HCC control by lycorine-based restraining of the MiR-224-5p/COLEC10 axis.

Lycorine (LYC), as a natural alkaloid, possesses various significant biological activities. This study aims to investigate the impact and underlying mechanisms of LYC on the malignant progression of hepatocellular carcinoma (HCC). The levels of miR-224-5p, collectin subfamily member 10 (COLEC10) and inflammatory factors were quantified by RT-qPCR. The levels of COLEC10 and EMT relevant proteins were identified by Western blotting. Effects of LYC on the biological behaviors of HCC cells were assessed. The Dual-Luciferase reporter assay was used to verify the targeting relationship between miR-224-5p and COLEC10. Additionally, A subcutaneous xenograft model of HCC was created in nude mice. HCC tissues and cells exhibited elevated level of miR-224-5p, while COLEC10 was lower. Overexpression miR-224-5p enhanced HCC cells proliferation, migration, invasion, EMT and inflammatory response, while suppressed apoptosis.
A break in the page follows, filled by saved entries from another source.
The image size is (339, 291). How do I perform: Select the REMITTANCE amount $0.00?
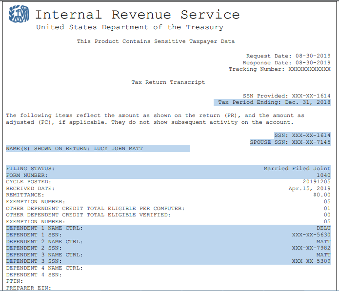coord(321,195)
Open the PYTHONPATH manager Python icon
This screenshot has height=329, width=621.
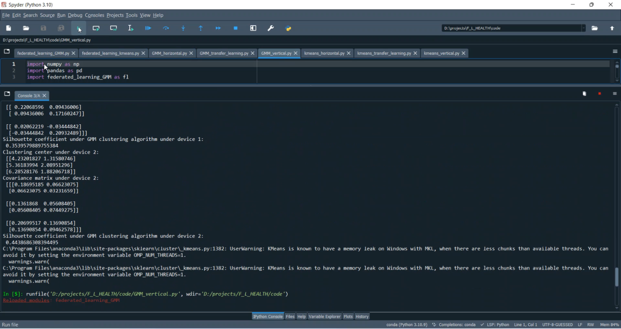289,28
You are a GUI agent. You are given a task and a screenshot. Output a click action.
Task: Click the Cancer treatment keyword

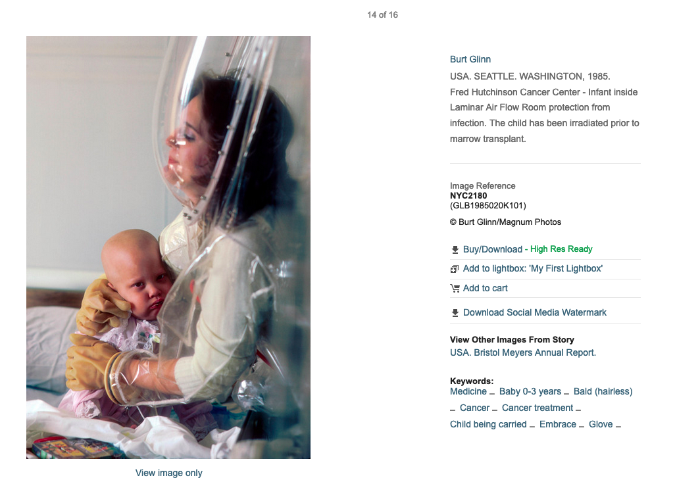click(x=538, y=408)
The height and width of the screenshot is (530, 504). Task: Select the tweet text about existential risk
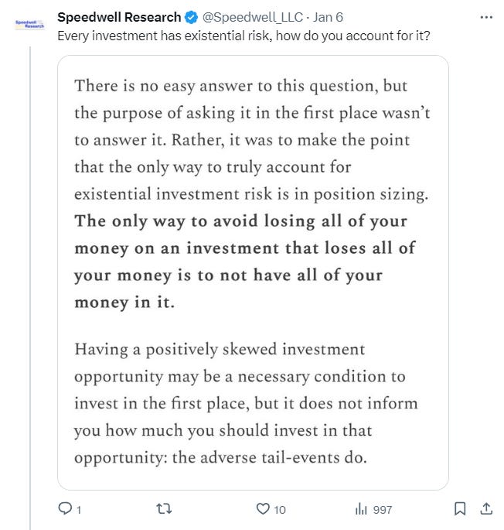click(243, 36)
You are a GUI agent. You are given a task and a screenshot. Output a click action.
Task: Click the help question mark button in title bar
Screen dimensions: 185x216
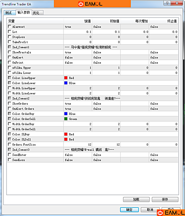167,4
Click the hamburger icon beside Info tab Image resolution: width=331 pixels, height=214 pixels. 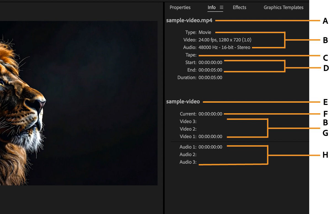221,7
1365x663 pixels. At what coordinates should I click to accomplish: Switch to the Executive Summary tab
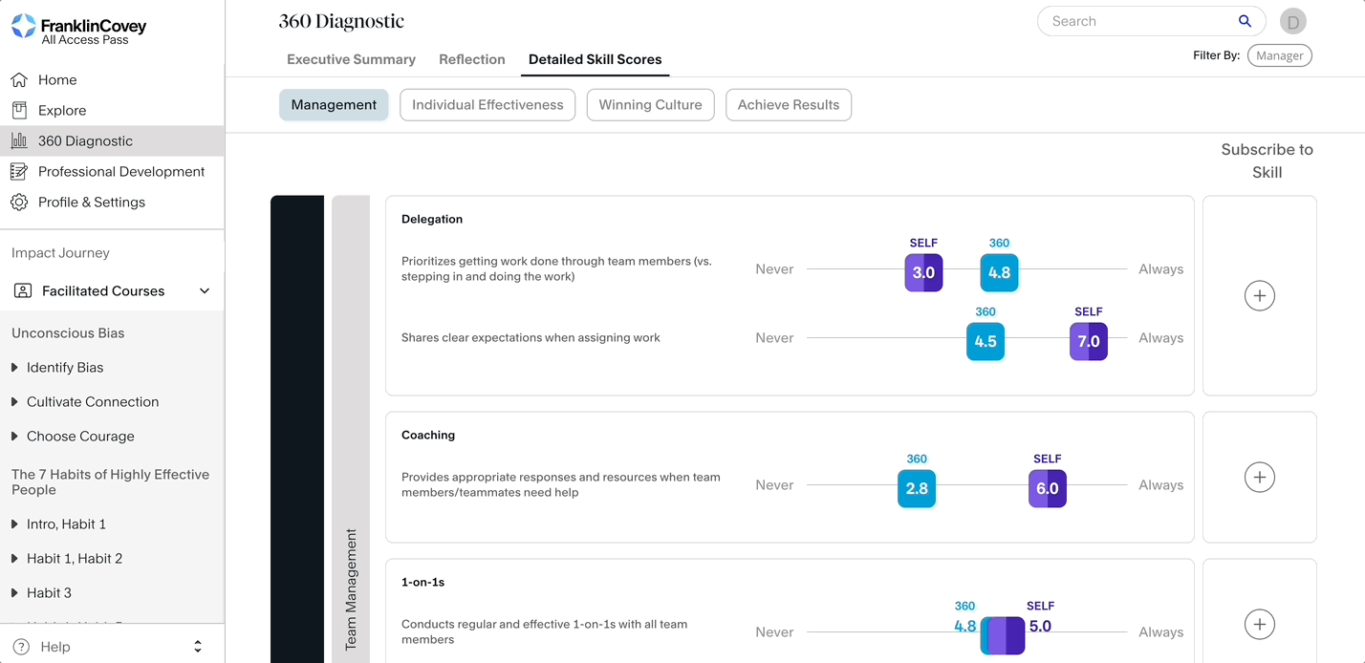[351, 59]
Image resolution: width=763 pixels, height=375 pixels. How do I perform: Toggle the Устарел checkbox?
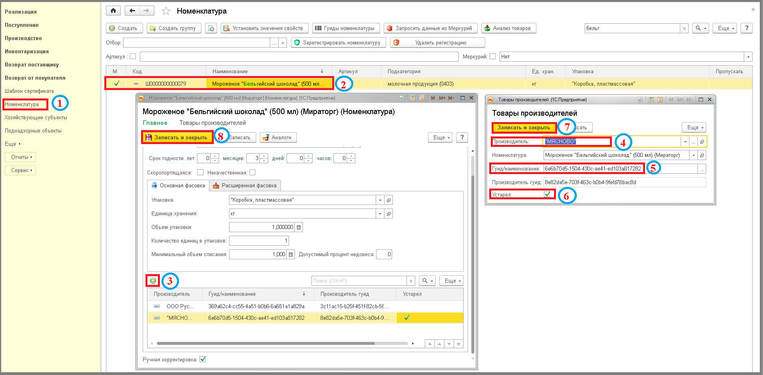coord(547,195)
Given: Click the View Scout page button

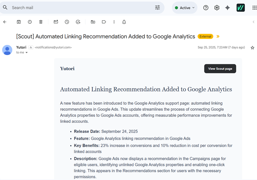Looking at the screenshot, I should point(220,69).
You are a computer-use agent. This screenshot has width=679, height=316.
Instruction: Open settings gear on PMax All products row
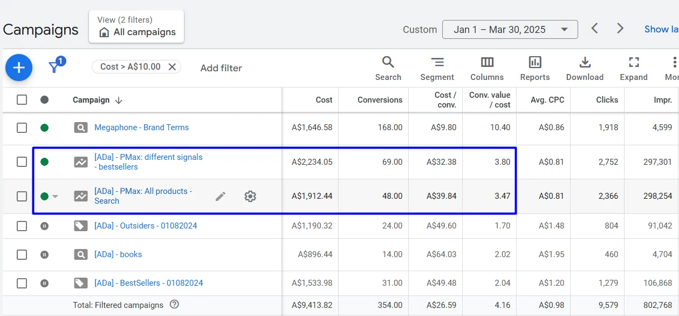click(250, 197)
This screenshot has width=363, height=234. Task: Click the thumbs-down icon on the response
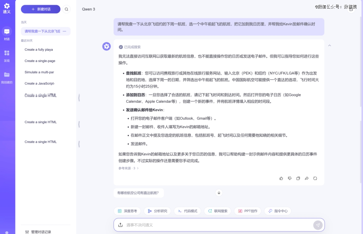pyautogui.click(x=290, y=179)
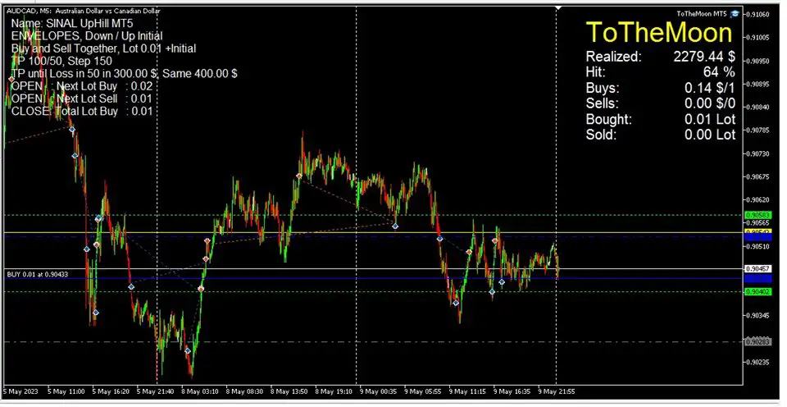The width and height of the screenshot is (787, 407).
Task: Click the chart shift triangle marker at top
Action: (x=558, y=9)
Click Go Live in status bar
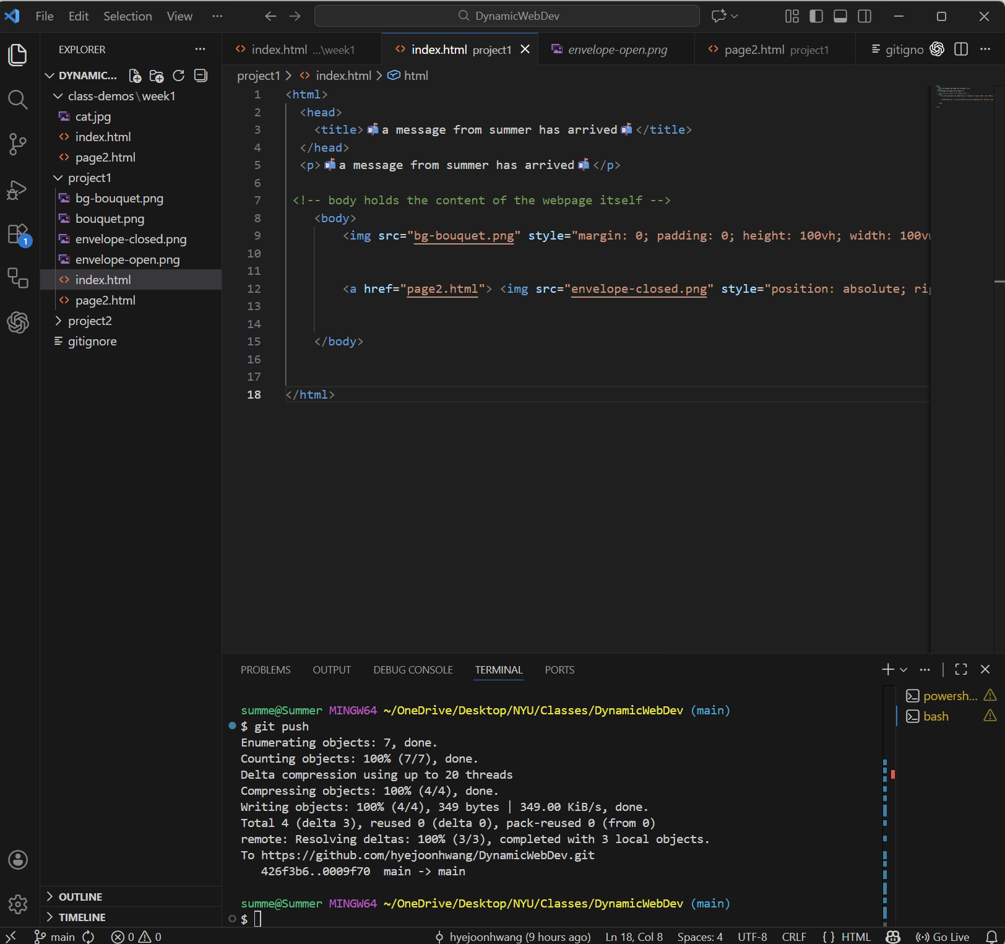Image resolution: width=1005 pixels, height=944 pixels. (943, 937)
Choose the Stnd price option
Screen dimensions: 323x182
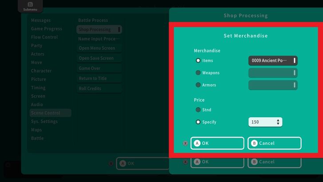coord(198,110)
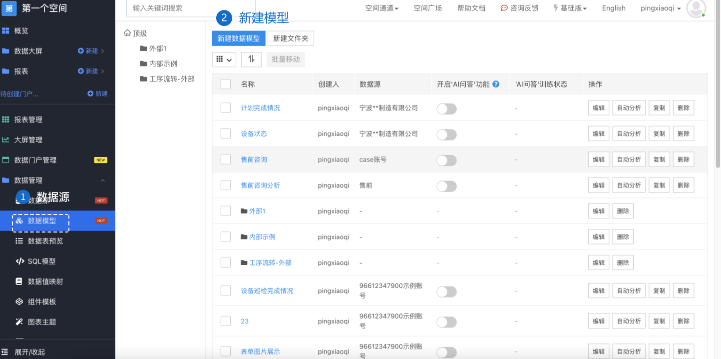
Task: Open 帮助文档 in the top navigation
Action: click(x=471, y=9)
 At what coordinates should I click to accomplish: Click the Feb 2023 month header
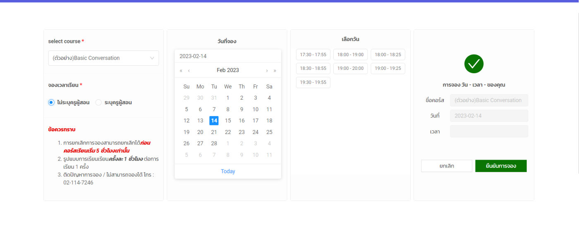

Moreover, miR-224-5p targeted the expression of COLEC10 negatively. COLEC10 silenced could offset the suppression of HCC advancement induced by silenced miR-224-5p. While LYC down regulated miR-224-5p level and inhibited the HCC malignant progression. In conclusion, LYC can down regulate the levels of miR-224-5p, upregulate the levels of COLEC10 and thus inhibit the malignant progression of HCC.